Leslie Smith III (born 1985 in Silver Spring, Maryland) is a contemporary African American visual artist. He currently lives and works in Madison, Wisconsin.

==Life==
Smith grew up in Silver Spring, Maryland, in metropolitan Washington, D.C. and graduated with a Bachelor of Fine Arts degree in painting from the Maryland Institute College of Art (MICA) in Baltimore, Maryland in 2007. He obtained a Master of Fine Arts (MFA) degree in Painting and Printmaking from Yale University in New Haven, Connecticut in 2009. He is currently an associate professor of Drawing and Painting at the University of Wisconsin-Madison in Madison, Wisconsin.

==Art==
Leslie Smith III is an oil painter best known for his abstractions painted on shaped canvases.
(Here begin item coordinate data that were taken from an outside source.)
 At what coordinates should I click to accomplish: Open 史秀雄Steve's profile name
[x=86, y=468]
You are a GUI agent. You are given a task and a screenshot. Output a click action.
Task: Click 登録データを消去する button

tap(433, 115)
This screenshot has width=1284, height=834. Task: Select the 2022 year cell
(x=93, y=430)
He engages in an expressionist-based practice, activating his canvases with bold color, gestural brushstrokes, and narratives that insinuate discord. Inspired by personal narrative and day-to-day interpersonal relationships, his paintings concentrate on employing abstraction to communicate the poetics of the human experience.
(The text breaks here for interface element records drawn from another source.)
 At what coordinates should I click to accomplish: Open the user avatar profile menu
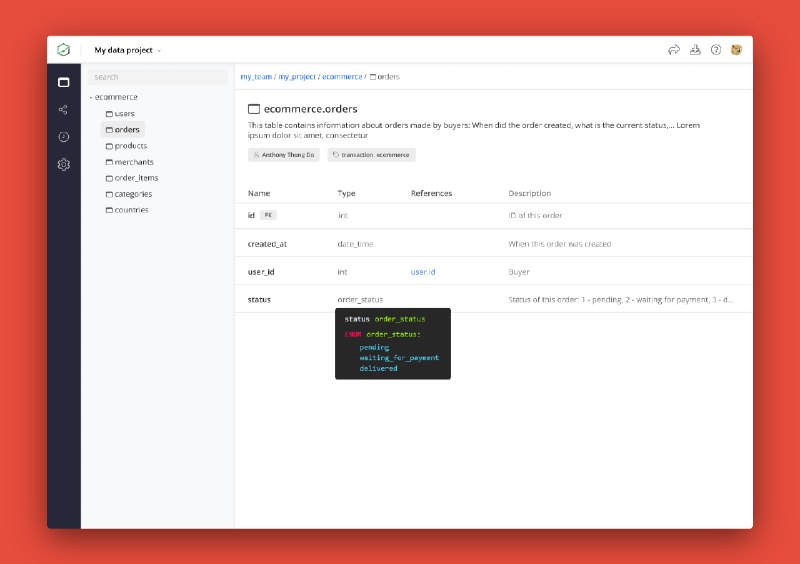click(737, 49)
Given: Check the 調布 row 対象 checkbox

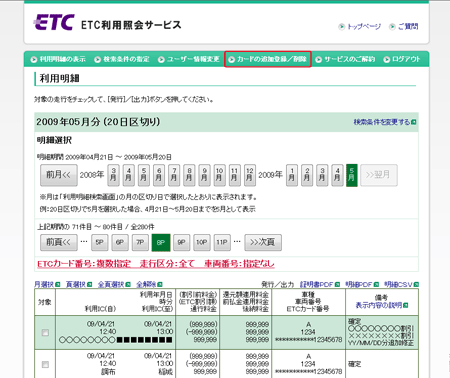Looking at the screenshot, I should pos(45,364).
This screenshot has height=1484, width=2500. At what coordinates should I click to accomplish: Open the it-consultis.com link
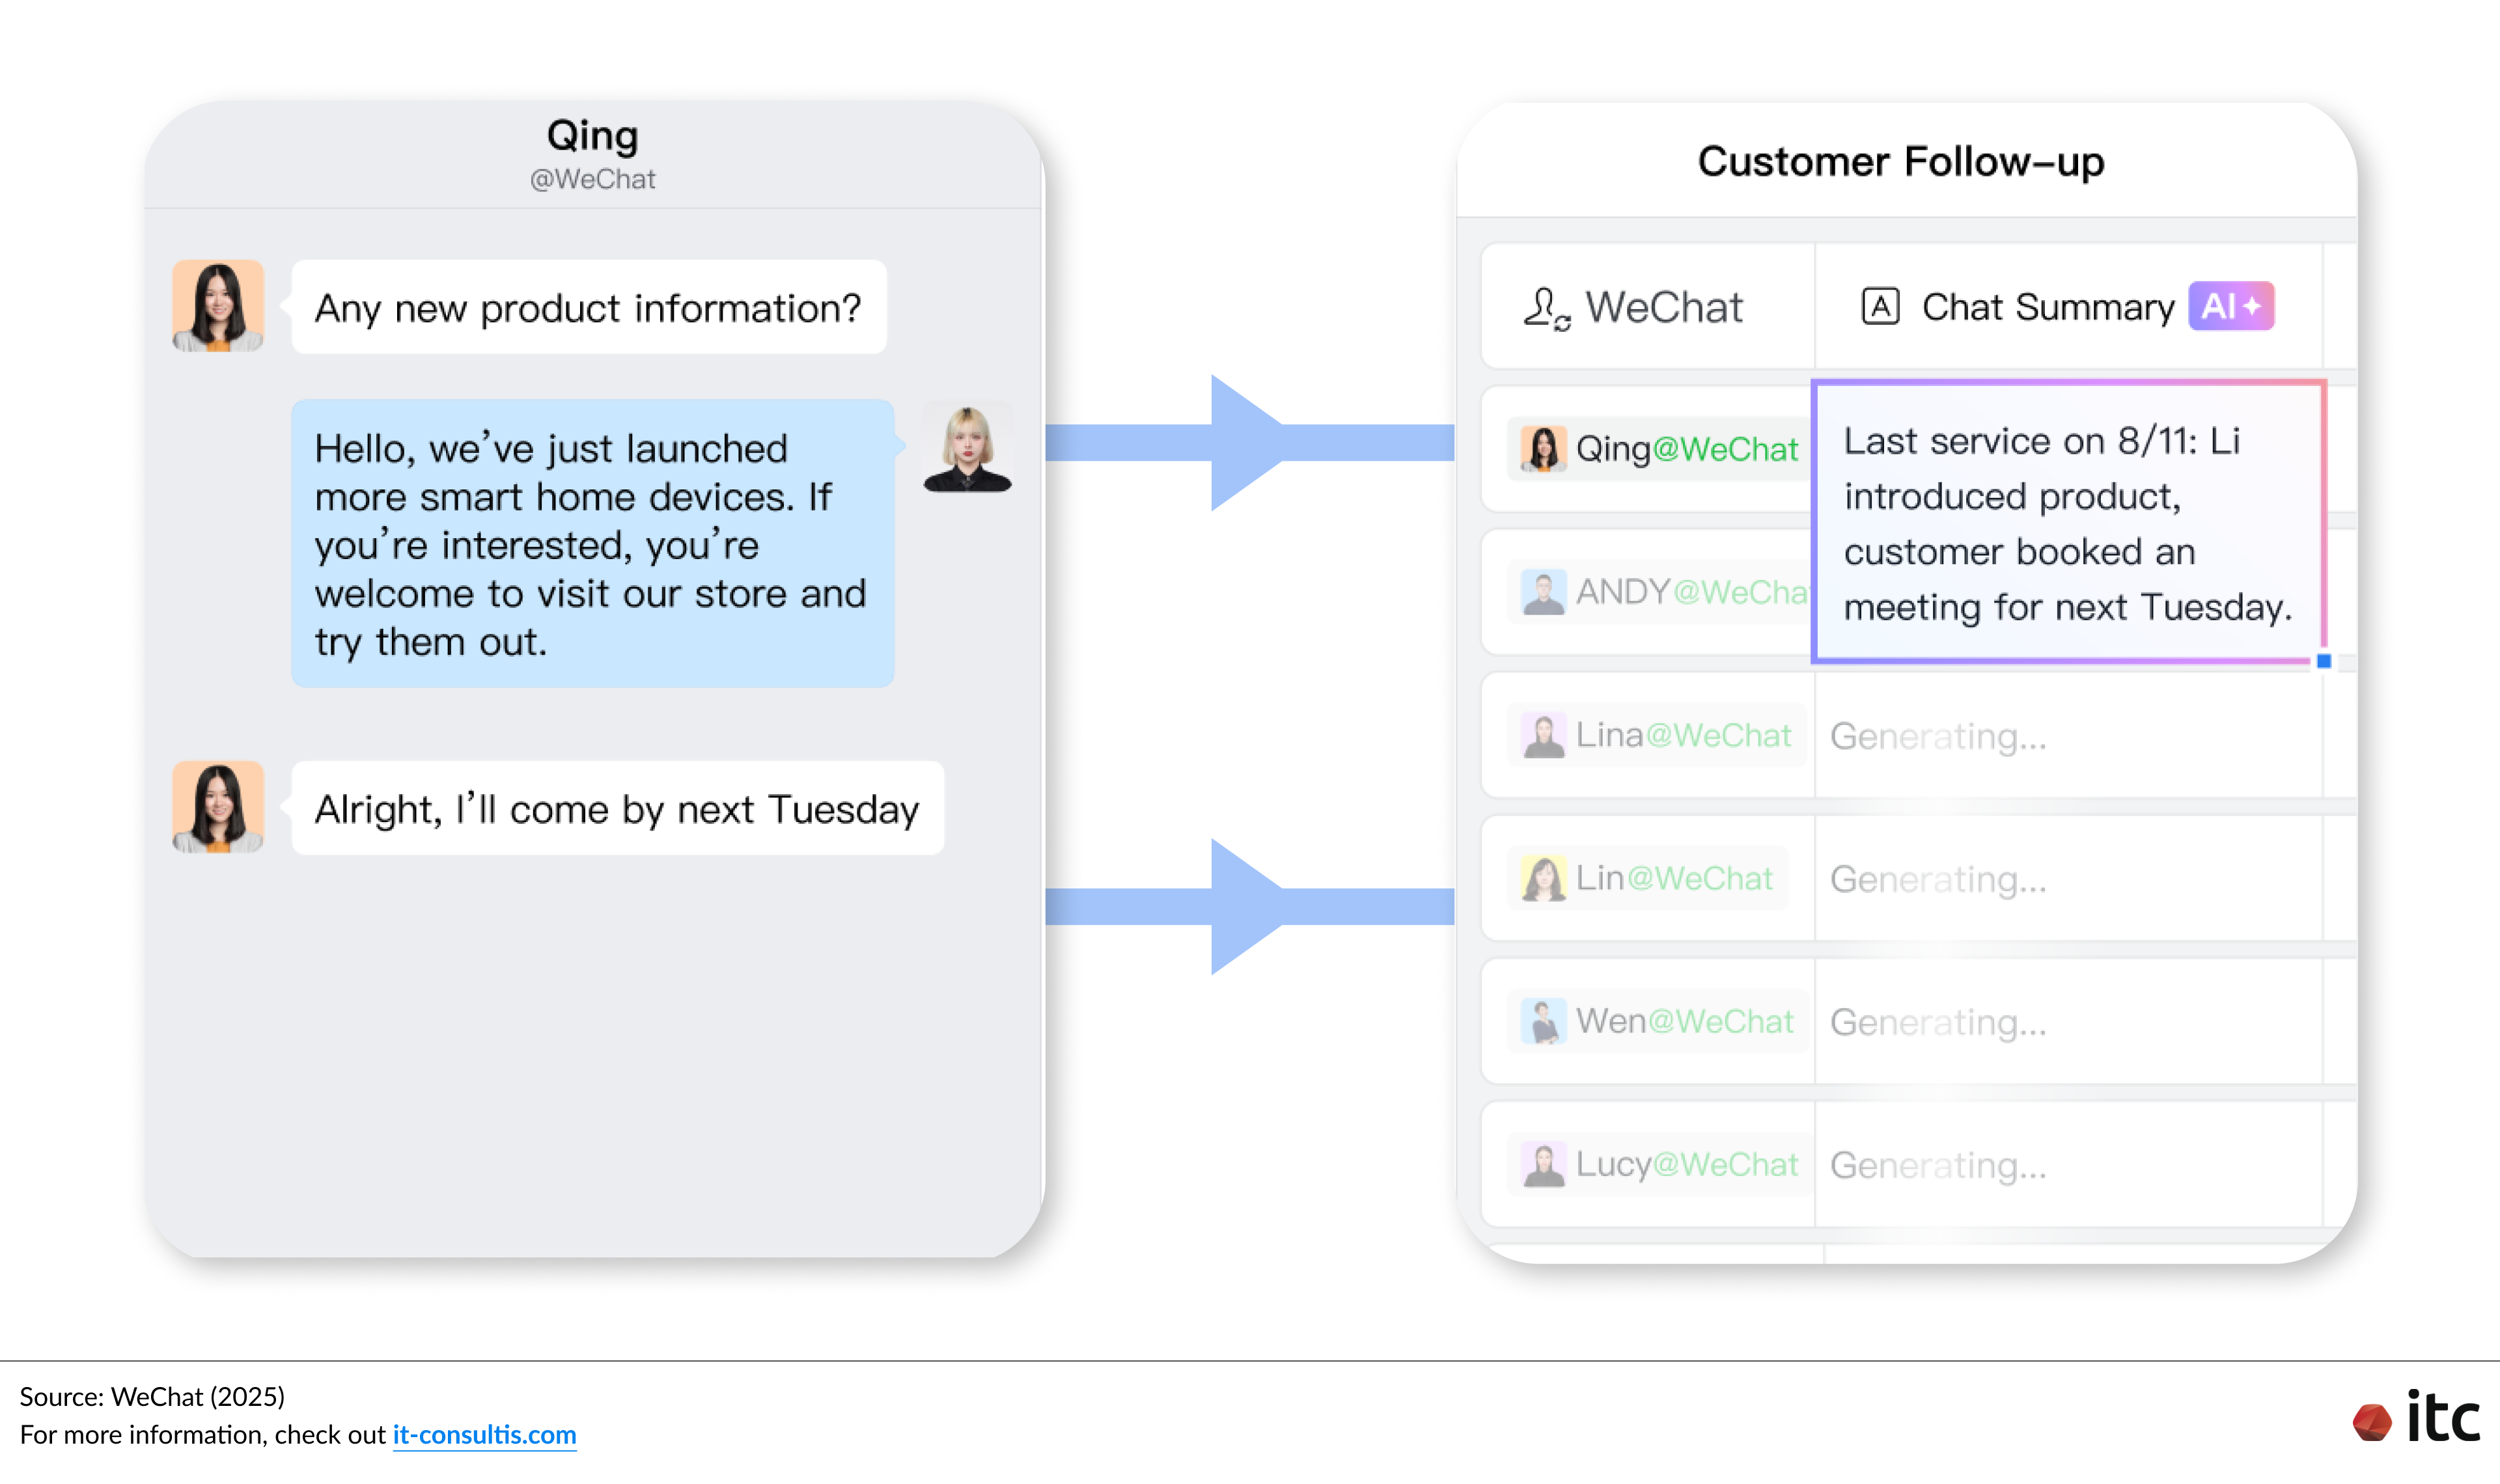pyautogui.click(x=484, y=1435)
Smith has exhibited at many museums including the Madison Museum of Contemporary Art (MMoCA) in Madison, Wisconsin; the Wriston Art Galleries, Lawrence University, in Appleton, Wisconsin; the Milwaukee Art Museum in Milwaukee, Wisconsin; the Contemporary Arts Museum Houston in Houston, Texas; the Yale School of Art; the Gormley gallery of Notre Dame of Maryland University; and the Baltimore Museum of Art in Baltimore, Maryland, among others. He is the recipient of many awards, including an American Academy in Rome summer fellowship and an Al Held Affiliate Residency Fellowship in Rome, Italy in 2009.

He is represented by Guido Maus, beta pictoris gallery / Maus Contemporary in Birmingham, AL. and by Galerie Isabelle Gounod in Paris, France.